- [The problem]: Search the entries below for "pages". Report each line where it occurs.

- [Given records]:
+++++
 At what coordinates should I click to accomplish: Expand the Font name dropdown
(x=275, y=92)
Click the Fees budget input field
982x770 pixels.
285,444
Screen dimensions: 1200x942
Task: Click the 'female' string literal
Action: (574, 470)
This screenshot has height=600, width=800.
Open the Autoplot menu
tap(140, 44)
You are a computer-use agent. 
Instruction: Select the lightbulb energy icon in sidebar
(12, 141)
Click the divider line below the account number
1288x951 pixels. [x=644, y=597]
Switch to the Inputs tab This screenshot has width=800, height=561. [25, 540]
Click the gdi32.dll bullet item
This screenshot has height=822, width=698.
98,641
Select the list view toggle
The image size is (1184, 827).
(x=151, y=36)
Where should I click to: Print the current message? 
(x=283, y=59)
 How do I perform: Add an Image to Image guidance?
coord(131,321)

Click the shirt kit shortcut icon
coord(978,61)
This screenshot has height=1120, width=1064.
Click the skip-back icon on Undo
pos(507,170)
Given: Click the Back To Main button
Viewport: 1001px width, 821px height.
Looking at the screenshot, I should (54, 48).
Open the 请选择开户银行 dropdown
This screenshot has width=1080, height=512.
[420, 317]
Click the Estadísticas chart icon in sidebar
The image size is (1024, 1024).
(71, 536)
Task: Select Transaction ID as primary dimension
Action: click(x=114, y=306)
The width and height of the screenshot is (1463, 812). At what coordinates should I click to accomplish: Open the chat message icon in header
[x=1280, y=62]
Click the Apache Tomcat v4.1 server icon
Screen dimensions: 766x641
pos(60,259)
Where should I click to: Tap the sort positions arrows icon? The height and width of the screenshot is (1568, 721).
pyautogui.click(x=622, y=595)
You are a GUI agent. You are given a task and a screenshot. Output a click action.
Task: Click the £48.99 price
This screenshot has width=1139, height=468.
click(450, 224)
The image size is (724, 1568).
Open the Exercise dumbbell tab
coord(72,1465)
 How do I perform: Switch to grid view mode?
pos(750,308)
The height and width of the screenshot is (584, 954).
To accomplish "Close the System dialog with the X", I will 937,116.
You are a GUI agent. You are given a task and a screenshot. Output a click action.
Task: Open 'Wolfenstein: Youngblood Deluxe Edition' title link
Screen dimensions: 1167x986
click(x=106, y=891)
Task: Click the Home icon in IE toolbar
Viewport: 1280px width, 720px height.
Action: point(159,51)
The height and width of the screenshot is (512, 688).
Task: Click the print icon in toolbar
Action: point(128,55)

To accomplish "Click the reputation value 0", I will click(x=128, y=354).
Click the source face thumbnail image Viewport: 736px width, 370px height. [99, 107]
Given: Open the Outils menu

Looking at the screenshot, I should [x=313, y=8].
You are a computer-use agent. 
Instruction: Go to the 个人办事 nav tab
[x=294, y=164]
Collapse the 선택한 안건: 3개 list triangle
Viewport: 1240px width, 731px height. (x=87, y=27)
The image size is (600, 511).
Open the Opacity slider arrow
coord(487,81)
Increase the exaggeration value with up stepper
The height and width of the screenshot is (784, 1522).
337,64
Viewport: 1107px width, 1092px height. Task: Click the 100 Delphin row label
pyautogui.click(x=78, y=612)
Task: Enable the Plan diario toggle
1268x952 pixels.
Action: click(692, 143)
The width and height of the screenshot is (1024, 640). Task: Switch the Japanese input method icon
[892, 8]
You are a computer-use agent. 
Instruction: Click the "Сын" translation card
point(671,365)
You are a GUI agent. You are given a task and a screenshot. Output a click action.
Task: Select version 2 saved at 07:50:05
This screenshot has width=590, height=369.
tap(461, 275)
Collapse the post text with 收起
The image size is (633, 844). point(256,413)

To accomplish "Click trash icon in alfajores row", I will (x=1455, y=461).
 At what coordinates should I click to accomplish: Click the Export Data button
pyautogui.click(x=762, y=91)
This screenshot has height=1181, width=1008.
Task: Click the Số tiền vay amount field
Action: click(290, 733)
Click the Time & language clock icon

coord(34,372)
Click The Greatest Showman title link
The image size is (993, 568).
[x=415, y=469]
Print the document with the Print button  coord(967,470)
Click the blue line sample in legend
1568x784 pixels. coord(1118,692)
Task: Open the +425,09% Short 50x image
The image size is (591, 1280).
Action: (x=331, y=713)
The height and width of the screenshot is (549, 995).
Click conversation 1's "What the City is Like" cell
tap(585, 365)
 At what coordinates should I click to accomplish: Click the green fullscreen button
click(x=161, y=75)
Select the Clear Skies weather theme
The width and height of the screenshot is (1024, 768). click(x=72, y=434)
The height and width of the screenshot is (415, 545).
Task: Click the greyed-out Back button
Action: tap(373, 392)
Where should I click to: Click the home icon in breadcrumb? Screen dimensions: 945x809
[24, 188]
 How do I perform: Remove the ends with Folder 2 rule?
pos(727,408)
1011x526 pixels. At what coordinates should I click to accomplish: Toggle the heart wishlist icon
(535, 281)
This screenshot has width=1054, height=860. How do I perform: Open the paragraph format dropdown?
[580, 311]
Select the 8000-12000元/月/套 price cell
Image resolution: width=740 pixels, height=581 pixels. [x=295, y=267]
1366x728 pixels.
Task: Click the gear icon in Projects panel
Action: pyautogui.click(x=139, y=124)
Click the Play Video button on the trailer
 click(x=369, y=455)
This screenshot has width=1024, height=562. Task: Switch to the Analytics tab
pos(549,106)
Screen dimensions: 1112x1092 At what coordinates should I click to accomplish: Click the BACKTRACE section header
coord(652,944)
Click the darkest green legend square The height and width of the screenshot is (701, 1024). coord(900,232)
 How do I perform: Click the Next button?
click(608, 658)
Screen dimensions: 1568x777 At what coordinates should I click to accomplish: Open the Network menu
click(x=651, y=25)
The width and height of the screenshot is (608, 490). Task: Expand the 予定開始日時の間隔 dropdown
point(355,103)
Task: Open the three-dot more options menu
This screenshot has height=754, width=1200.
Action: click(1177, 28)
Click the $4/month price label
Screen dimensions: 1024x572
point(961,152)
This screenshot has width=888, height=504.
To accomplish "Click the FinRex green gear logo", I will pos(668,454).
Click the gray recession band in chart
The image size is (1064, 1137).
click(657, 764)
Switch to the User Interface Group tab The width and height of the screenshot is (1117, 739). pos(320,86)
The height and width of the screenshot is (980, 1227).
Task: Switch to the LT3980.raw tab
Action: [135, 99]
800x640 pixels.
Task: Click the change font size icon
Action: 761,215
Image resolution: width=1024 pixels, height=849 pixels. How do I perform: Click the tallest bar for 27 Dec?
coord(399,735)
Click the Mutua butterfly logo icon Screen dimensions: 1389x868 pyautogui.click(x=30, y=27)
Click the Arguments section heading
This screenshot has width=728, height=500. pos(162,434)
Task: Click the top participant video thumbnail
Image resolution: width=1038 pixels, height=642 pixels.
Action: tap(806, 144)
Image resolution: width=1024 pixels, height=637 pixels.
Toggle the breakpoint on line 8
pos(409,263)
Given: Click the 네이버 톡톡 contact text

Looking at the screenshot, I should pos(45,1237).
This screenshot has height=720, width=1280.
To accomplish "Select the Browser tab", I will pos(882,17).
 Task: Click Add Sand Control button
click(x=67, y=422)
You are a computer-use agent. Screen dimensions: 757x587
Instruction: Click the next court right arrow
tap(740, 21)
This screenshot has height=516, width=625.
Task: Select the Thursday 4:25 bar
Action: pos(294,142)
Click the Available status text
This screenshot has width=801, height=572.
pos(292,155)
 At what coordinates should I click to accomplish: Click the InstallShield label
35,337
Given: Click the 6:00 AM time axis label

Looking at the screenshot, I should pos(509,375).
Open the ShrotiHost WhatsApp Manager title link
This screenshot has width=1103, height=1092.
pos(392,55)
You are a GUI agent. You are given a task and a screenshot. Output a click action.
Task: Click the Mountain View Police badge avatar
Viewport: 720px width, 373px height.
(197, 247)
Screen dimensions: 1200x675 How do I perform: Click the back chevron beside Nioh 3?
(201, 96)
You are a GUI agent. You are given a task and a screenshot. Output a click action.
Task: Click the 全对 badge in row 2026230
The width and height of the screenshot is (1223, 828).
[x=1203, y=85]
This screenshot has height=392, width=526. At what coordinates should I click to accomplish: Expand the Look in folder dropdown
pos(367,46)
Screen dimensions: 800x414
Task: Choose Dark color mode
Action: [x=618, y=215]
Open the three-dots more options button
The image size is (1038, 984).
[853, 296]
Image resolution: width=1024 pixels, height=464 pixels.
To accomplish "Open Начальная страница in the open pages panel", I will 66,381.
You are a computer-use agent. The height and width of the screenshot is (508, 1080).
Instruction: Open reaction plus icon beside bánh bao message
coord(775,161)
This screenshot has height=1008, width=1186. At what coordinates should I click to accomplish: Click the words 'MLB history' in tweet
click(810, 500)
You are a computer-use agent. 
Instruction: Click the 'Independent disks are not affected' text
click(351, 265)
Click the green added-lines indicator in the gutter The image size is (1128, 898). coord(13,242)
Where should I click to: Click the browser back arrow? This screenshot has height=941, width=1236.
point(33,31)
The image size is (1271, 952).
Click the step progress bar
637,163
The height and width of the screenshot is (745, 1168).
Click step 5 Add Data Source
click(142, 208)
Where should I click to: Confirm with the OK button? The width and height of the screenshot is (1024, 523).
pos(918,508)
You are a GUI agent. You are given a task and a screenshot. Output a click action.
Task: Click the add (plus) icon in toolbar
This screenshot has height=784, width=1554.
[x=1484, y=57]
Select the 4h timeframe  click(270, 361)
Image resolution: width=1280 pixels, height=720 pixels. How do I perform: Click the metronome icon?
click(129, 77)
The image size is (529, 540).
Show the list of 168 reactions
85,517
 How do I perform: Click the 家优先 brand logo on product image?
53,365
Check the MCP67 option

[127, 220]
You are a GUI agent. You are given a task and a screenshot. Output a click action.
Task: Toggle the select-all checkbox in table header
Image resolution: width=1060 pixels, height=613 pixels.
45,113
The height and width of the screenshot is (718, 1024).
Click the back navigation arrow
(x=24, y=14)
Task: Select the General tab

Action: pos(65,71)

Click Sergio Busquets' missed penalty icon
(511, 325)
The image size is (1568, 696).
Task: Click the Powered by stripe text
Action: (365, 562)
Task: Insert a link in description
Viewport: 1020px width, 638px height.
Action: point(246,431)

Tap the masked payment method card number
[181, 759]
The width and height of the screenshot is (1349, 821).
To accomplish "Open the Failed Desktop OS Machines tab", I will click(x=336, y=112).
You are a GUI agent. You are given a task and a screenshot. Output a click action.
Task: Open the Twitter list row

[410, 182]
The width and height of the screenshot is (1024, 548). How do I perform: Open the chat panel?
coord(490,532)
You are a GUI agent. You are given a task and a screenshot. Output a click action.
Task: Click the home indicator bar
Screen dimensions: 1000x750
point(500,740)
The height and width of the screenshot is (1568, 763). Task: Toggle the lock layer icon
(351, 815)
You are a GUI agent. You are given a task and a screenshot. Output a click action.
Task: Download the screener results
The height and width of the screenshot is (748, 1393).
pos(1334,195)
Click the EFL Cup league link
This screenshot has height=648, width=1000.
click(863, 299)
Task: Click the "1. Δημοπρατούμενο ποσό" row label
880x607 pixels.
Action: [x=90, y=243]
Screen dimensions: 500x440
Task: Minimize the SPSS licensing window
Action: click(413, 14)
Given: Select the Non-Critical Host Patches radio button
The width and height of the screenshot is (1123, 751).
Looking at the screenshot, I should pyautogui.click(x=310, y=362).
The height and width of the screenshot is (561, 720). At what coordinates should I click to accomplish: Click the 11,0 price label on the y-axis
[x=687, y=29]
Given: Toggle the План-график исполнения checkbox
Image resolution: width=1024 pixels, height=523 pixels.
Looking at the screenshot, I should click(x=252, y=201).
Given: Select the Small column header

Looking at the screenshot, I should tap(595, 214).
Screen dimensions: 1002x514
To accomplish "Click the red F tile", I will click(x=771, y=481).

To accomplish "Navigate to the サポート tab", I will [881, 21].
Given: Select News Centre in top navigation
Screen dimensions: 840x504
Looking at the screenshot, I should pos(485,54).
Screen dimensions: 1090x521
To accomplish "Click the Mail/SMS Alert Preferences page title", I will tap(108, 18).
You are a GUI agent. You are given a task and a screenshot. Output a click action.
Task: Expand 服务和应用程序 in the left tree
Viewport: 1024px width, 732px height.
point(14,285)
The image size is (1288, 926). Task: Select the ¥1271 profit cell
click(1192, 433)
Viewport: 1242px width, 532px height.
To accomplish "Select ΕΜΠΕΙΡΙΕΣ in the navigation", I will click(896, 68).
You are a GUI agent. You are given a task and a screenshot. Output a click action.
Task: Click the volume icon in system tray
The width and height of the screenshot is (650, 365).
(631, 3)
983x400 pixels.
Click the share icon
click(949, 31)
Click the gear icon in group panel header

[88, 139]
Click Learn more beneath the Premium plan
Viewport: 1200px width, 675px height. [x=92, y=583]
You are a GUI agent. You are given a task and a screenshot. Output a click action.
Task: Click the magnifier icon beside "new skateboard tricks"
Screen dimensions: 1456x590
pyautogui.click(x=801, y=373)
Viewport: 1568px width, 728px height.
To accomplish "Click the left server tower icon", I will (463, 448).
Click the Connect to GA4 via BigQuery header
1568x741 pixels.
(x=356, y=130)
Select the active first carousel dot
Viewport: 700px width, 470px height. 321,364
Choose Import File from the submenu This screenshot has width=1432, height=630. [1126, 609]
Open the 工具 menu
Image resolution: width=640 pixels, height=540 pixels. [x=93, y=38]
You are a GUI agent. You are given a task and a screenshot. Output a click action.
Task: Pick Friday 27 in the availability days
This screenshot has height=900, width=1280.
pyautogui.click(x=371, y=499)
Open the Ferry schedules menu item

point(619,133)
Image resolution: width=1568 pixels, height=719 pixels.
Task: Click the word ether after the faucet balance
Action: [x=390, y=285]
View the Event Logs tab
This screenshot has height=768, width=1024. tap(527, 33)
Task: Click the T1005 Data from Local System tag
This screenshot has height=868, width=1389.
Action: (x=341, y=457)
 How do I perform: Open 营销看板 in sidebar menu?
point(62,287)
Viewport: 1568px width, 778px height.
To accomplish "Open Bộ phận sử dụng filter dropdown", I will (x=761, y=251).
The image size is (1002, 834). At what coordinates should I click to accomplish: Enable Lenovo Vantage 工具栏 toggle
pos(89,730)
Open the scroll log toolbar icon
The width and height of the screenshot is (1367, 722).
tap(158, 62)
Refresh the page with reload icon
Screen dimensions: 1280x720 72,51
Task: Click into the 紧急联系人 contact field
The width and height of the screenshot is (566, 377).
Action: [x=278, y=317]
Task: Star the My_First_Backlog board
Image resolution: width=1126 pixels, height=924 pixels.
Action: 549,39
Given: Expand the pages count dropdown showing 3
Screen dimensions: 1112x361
+++++
- [Solved exercise]:
To accomplish "Open Начальная страница in the open pages panel", I will 66,381.
Given: Expand the pages count dropdown showing 3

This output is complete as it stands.